Shakespeare, the most gentle and sensitive of Elizabethan playwrights, with his moving human dramas and his comedies, but always with the lurking threat of violence, threw himself into the spirit of the Jacobean theatre, applying his talent for characterisation and plot to the new tastes. Iago, for example, the villain of Othello, a psychopath who limits his own violent acts but manipulates those around him to commit extreme violence, culminating in Othello strangling Desdemona, is the arch Jacobean protagonist – ambitious, intelligent, clever and manipulative. And, of course, Iago survives as one of the most notorious villains of both the Elizabethan and Jacobean periods – and of the whole of dramatic literature too.

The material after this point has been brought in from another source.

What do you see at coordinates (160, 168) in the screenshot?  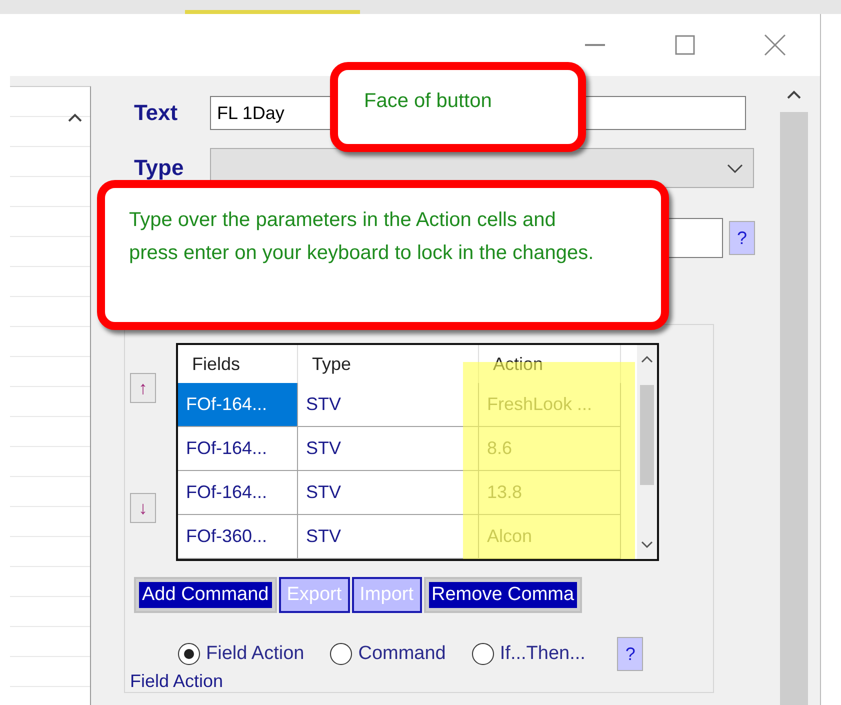 I see `type-label: Type` at bounding box center [160, 168].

To sum up: The comic dramas of the Elizabethan theatre give way to harsh satire, led by Ben Jonson: the Elizabethan tragic dramas give way to an obsession with moral corruption and violent stories of revenge. In both forms the dramas of the time show a cynical and pessimistic outlook on life.

A final, almost separate feature of Jacobean theatre sprang from a passion of the king and queen – the musical drama, and so the Jacobean theatre is full of masques – dramas with music and elaborate sets. And here again, the finest example of a Jacobean masque is Shakespeare’s The Tempest.

Some of the most prominent of the Jacobean playwrights, apart from Shakespeare, are Jonson, Webster, Tourneur, Beaumont, Fletcher, Middleton, Rowley, Marston, Heyward, Ford and Dekker.